Source extract:
Sarbanes-Oxley affects Hawaii nonprofits big time
As CEO of the University of Hawaii Foundation, one of the largest nonprofit organizations in Hawaii, Donna Vuchinich gets to rub shoulders with high-powered venture capitalists, real estate tycoons and other well-to-do donors. However, it's not all about cultivating the rich and famous. In addition to poring over spreadsheets and communicating with her large board of trustees, Vuchinich is helping to oversee the Centennial campaign, the largest fund drive in the foundation's history.
As if Hawaii managers of nonprofits don't have enough on their plates. On top of running their kuleana and dealing with everything from diminished state and federal funding to sorting out personnel squabbles, they now must also comply with Sarbanes-Oxley (or SOX).
The Sarbanes-Oxley Act was passed on July 30, 2002, in response to the corporate and accounting scandals of Enron, Tyco and others. The purpose of the law is to restore public trust in America's corporate sector. The law requires that publicly traded companies adhere to stricter governance standards that both broaden board members' roles in overseeing financial transactions and auditing procedures.

Extracted material:

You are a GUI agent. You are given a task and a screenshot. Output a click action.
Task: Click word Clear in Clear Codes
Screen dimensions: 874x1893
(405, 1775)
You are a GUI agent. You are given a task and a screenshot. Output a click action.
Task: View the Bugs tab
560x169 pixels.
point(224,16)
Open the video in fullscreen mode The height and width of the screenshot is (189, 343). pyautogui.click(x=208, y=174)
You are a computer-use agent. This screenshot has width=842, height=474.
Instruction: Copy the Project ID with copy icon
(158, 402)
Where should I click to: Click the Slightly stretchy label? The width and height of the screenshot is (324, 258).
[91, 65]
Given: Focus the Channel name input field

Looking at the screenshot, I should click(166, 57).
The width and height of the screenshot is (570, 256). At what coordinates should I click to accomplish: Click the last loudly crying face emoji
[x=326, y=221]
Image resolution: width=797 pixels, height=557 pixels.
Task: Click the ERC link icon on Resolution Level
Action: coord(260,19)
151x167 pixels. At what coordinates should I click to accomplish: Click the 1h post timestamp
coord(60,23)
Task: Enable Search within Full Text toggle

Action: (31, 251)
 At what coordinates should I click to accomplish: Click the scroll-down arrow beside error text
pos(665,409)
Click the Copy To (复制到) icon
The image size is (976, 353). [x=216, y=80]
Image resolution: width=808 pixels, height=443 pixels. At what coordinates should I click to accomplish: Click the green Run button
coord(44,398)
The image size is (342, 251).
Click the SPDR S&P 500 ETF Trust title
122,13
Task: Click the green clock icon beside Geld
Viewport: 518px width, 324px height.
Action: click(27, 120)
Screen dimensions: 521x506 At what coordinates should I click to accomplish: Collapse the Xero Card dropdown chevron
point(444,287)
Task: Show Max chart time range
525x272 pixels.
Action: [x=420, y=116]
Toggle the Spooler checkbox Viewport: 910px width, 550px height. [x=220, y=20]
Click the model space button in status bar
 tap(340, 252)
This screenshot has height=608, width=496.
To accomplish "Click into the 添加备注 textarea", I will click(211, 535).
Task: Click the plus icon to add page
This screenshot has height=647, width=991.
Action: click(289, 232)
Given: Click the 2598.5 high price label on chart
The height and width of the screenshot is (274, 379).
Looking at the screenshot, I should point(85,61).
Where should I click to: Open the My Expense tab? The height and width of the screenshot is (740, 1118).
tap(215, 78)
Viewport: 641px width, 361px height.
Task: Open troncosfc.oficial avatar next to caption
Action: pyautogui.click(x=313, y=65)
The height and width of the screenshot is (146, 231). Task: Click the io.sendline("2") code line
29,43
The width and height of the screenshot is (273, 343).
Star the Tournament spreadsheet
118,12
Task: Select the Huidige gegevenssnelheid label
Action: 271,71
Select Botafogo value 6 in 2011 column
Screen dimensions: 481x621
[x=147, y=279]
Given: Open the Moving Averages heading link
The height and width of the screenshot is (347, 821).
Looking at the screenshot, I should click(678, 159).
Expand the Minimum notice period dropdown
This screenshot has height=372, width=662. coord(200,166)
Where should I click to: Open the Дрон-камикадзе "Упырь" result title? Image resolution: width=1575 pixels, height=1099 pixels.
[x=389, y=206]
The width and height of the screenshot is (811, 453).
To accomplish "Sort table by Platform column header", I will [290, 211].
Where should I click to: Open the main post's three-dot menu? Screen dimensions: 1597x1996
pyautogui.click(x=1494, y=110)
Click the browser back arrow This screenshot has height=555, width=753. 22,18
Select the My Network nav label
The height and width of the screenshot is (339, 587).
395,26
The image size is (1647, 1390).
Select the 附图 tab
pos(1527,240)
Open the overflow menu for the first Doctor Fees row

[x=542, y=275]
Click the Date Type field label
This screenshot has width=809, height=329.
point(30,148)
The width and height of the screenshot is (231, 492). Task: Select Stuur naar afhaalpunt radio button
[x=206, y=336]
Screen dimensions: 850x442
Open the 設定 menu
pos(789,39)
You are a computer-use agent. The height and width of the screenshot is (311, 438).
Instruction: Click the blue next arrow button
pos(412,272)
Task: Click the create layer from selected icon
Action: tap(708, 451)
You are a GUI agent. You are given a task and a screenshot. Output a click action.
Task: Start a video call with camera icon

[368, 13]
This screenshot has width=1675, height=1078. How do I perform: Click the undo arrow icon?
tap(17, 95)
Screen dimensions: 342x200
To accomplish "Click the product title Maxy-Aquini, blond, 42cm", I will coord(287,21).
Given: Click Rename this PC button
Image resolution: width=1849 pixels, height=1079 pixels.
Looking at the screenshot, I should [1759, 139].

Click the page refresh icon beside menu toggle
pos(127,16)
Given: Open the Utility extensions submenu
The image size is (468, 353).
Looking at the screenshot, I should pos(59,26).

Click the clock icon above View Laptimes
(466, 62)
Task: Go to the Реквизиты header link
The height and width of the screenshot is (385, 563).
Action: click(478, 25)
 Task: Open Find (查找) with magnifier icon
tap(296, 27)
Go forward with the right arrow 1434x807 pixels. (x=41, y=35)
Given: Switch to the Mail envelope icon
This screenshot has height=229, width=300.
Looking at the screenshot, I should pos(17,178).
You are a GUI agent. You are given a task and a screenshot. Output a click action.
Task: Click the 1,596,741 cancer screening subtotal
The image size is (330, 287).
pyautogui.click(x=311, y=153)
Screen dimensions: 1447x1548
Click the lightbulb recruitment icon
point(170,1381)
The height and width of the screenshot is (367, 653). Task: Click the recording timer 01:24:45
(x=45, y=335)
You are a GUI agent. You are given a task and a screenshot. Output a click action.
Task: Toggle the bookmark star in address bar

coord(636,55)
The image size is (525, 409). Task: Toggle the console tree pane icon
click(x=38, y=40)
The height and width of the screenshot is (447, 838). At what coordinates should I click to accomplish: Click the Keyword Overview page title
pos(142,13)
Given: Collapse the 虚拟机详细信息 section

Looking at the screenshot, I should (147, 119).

Tasks:
[1] Using the Sarbanes-Oxley article, explain in one to three sentences why the act was passed and what it is meant to achieve.
[2] What is the name of the fund drive that Donna Vuchinich is helping to oversee, according to the Sarbanes-Oxley article?
[3] Write out everything in the Sarbanes-Oxley article from "Sarbanes-Oxley affects Hawaii" down to "the foundation's history.".

List of solutions:
[1] The Sarbanes-Oxley Act was passed in response to the corporate and accounting scandals of Enron, Tyco and others. Its purpose is to restore public trust in America's corporate sector.

[2] The Centennial campaign.

[3]
Sarbanes-Oxley affects Hawaii nonprofits big time
As CEO of the University of Hawaii Foundation, one of the largest nonprofit organizations in Hawaii, Donna Vuchinich gets to rub shoulders with high-powered venture capitalists, real estate tycoons and other well-to-do donors. However, it's not all about cultivating the rich and famous. In addition to poring over spreadsheets and communicating with her large board of trustees, Vuchinich is helping to oversee the Centennial campaign, the largest fund drive in the foundation's history.